▶ **WORK REQUIRED**:
Counting only the lines below that contain the word "essen", what is the total? Give it with no other words.

▶ **DATA**:
--*--

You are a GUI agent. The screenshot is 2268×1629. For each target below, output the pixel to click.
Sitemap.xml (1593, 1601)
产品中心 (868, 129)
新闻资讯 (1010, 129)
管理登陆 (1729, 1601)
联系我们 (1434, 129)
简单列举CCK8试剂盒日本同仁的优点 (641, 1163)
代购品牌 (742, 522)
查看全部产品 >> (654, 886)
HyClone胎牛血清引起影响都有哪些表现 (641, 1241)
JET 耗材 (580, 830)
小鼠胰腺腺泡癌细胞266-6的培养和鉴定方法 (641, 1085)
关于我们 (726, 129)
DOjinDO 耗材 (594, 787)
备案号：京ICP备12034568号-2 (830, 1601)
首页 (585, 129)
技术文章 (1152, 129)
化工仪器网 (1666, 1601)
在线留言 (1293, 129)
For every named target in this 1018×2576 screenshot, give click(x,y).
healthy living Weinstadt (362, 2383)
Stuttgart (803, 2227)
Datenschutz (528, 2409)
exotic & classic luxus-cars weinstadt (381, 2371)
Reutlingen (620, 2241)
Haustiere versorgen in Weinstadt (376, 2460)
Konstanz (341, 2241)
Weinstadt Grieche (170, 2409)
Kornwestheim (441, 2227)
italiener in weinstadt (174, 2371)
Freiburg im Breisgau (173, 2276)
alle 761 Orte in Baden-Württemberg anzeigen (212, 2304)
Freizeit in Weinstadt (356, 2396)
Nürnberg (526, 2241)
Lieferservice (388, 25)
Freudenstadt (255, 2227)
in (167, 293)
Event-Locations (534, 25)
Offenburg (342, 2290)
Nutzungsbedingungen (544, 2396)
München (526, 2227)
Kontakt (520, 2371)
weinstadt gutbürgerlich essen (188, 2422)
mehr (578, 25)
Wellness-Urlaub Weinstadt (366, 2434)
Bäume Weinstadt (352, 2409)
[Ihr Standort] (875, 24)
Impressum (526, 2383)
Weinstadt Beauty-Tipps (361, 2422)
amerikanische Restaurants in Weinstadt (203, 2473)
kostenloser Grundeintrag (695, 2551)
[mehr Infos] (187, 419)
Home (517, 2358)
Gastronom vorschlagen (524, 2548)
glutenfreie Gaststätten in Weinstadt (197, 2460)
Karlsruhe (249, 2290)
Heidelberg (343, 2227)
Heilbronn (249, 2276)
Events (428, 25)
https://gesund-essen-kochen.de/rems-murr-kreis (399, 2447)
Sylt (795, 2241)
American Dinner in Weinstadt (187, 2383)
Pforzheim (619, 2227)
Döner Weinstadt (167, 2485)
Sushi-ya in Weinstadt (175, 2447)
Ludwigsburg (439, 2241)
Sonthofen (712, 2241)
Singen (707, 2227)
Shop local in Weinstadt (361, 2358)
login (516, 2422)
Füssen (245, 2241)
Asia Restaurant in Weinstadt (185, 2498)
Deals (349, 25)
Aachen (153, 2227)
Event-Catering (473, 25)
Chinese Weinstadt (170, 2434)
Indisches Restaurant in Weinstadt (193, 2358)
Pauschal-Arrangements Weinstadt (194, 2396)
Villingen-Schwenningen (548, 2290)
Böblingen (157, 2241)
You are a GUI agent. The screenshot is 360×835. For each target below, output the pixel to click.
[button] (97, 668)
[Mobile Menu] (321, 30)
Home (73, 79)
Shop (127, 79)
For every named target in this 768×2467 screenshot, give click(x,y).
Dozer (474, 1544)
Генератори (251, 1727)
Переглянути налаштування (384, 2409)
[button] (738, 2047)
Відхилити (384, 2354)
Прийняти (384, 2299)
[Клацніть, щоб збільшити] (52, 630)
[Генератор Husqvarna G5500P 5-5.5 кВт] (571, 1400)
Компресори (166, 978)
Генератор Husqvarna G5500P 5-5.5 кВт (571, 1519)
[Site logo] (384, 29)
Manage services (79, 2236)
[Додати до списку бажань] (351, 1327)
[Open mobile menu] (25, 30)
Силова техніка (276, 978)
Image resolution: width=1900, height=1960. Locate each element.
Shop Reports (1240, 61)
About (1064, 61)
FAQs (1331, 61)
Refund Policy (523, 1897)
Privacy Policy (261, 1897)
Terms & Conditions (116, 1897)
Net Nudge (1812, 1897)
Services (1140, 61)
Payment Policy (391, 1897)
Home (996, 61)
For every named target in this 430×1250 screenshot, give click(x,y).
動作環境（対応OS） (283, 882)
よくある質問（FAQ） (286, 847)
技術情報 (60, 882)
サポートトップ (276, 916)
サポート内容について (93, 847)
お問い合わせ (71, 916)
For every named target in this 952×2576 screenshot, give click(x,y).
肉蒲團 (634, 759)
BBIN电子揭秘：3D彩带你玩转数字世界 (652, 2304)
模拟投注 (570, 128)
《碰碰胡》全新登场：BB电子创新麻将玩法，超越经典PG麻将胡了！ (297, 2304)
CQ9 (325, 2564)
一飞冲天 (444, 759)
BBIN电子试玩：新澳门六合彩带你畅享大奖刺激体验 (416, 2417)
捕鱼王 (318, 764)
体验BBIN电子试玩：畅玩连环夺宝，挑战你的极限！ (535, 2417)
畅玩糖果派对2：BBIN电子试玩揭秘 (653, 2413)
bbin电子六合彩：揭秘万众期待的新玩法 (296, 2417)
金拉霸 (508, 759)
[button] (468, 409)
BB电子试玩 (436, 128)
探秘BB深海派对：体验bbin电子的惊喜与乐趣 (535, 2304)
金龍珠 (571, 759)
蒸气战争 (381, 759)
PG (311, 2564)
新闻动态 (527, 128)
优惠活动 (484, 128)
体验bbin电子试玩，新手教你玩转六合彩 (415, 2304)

--*--

▶ **WRITTEN RESPONSE**:
2